BEGIN

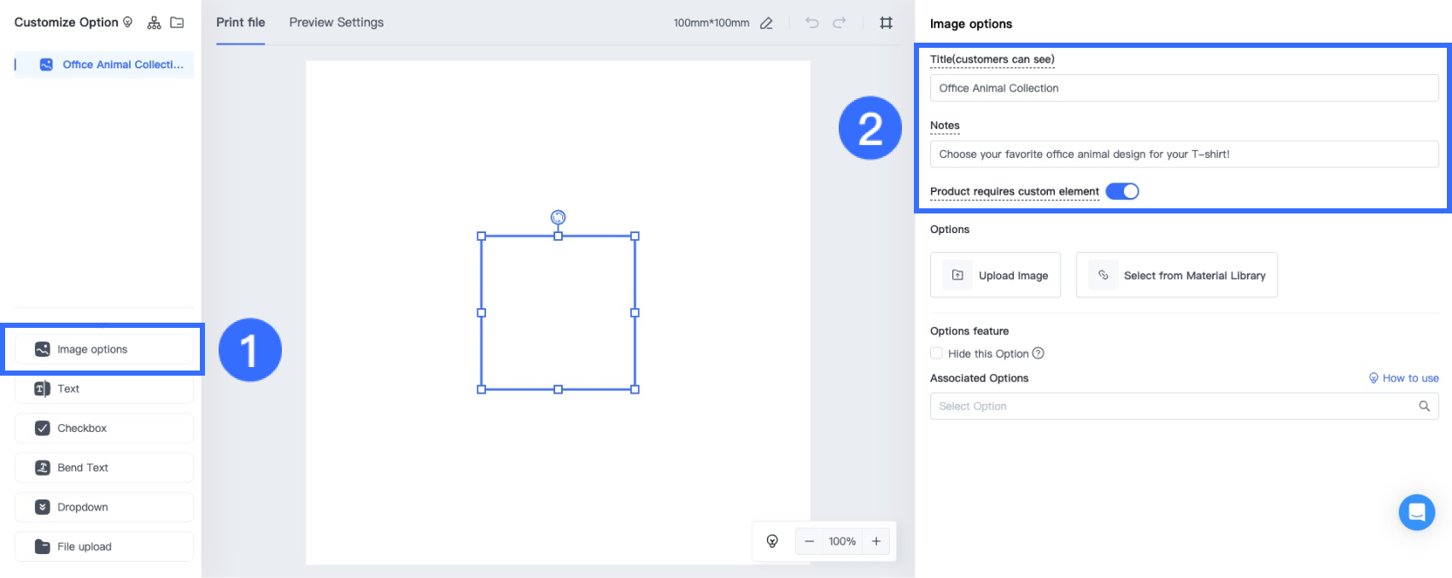The width and height of the screenshot is (1452, 578).
Task: Check the Hide this Option checkbox
Action: click(x=936, y=353)
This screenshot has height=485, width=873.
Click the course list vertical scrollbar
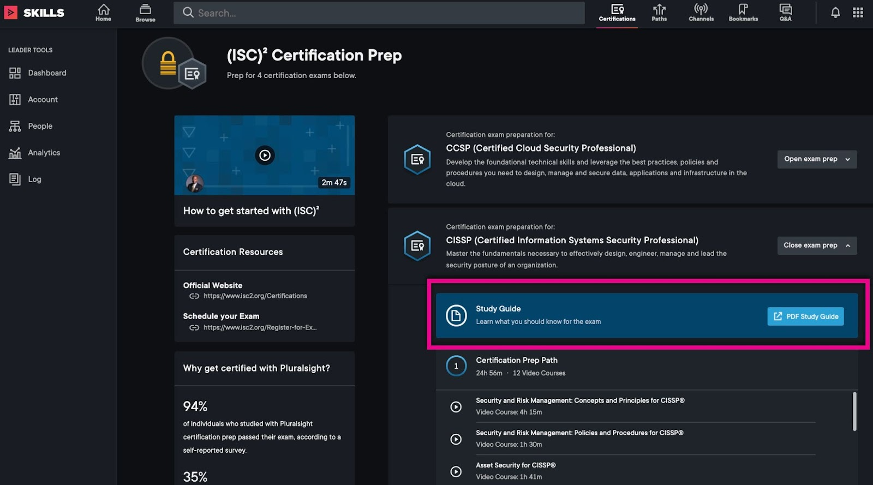click(x=854, y=411)
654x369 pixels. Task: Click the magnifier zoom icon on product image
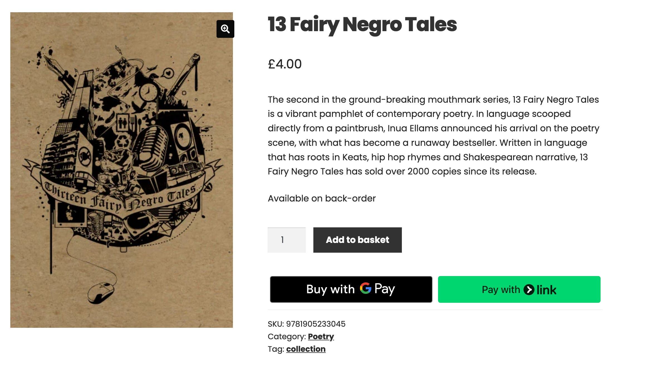coord(225,29)
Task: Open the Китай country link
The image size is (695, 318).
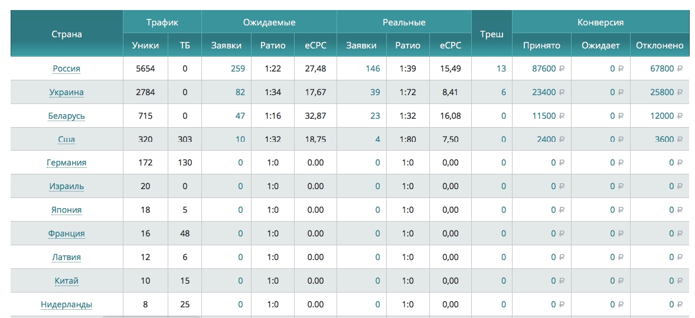Action: coord(67,281)
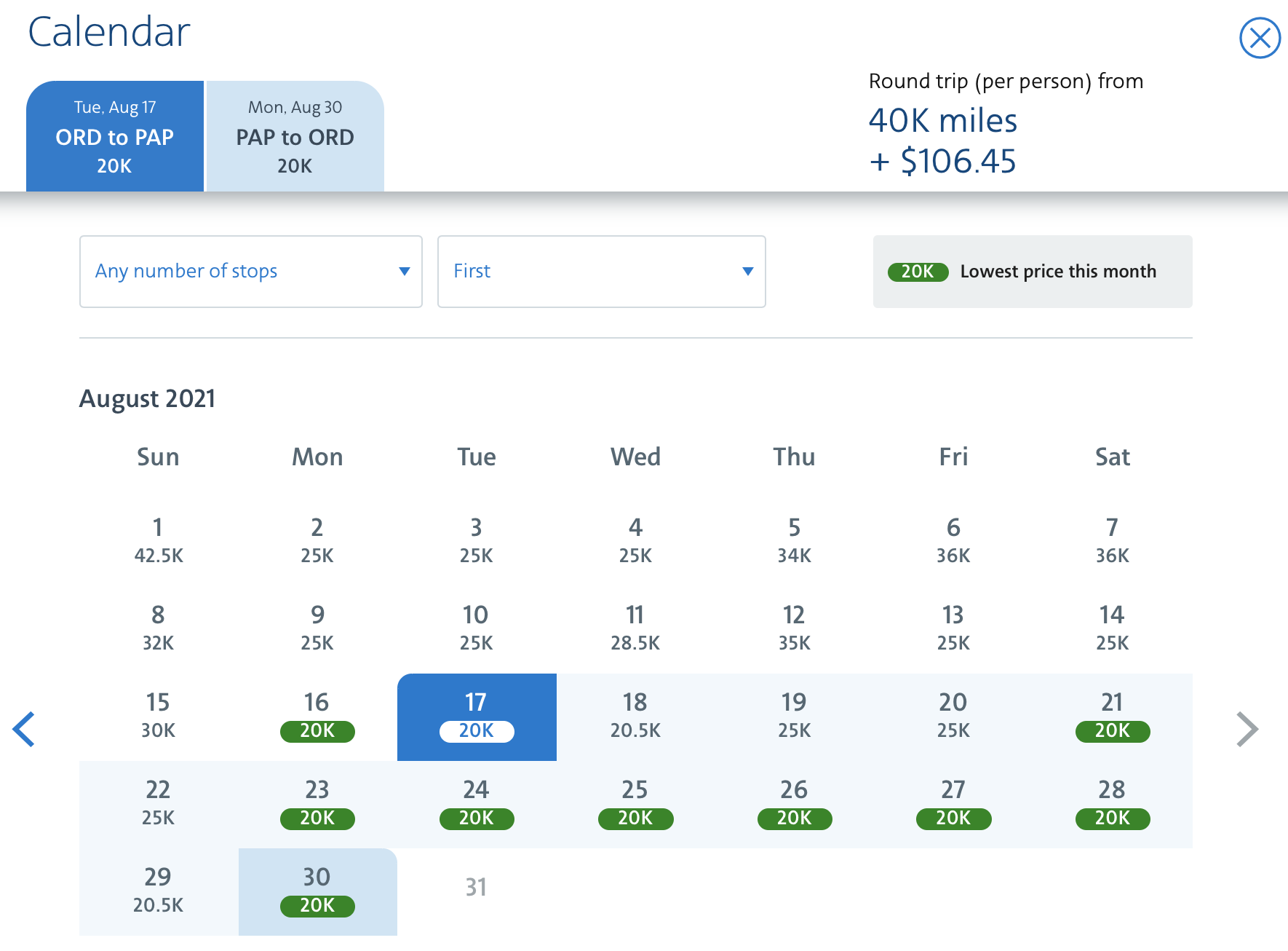This screenshot has width=1288, height=951.
Task: Click the 20K lowest price legend badge
Action: click(x=918, y=271)
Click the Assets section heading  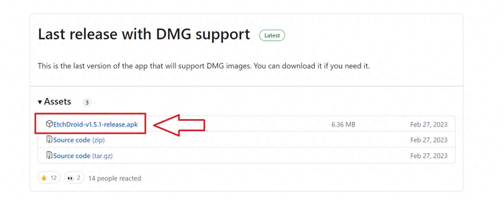pyautogui.click(x=57, y=101)
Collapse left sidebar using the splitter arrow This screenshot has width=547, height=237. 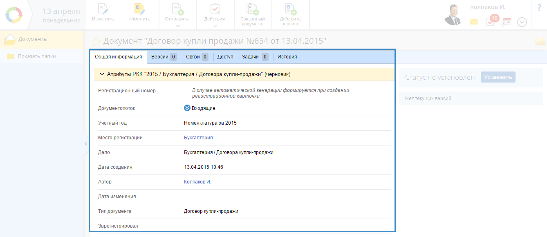point(85,143)
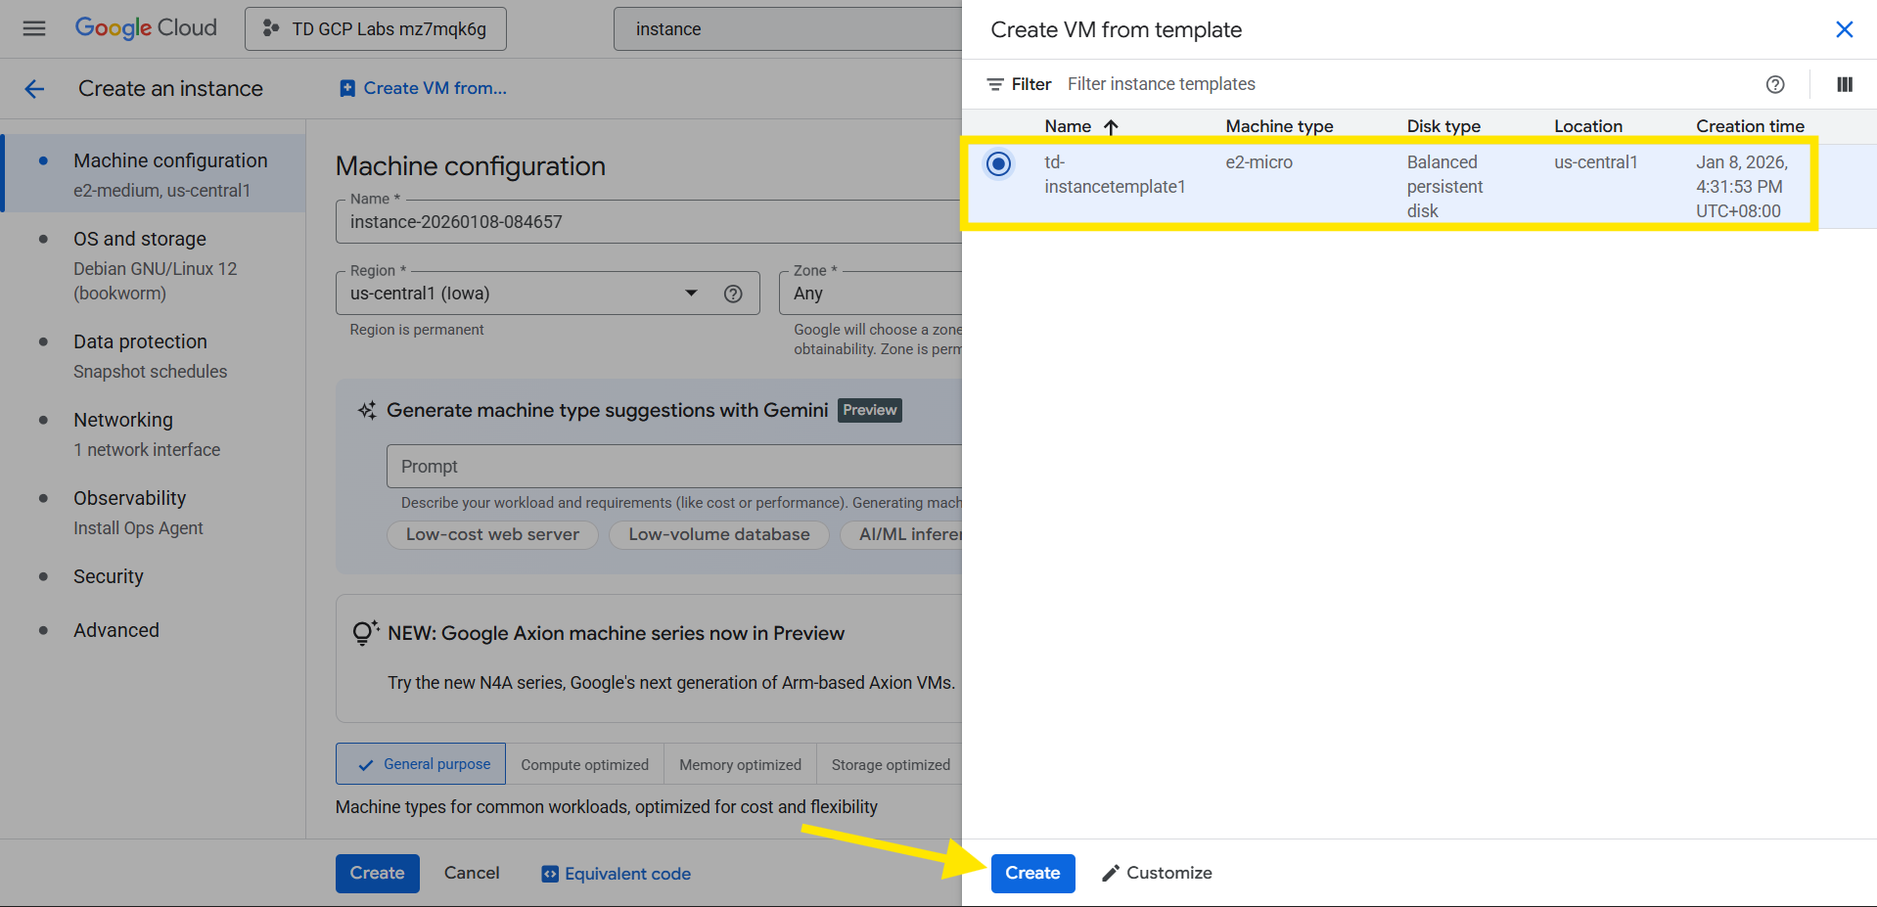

END

◆ SET PROBLEM
In the part of the entries that opens with the line containing "This screenshot has height=485, width=873." and closes with the line containing "coord(225,29)", swap "magnifier zoom icon" for "magnifying glass icon" and repeat those lines with nothing else altered. Omit the pictures from your reply.

◆ PROBLEM SOLUTION
This screenshot has height=485, width=873.
Click the course list vertical scrollbar
click(x=854, y=411)
654x369 pixels. Task: Click the magnifying glass icon on product image
coord(225,29)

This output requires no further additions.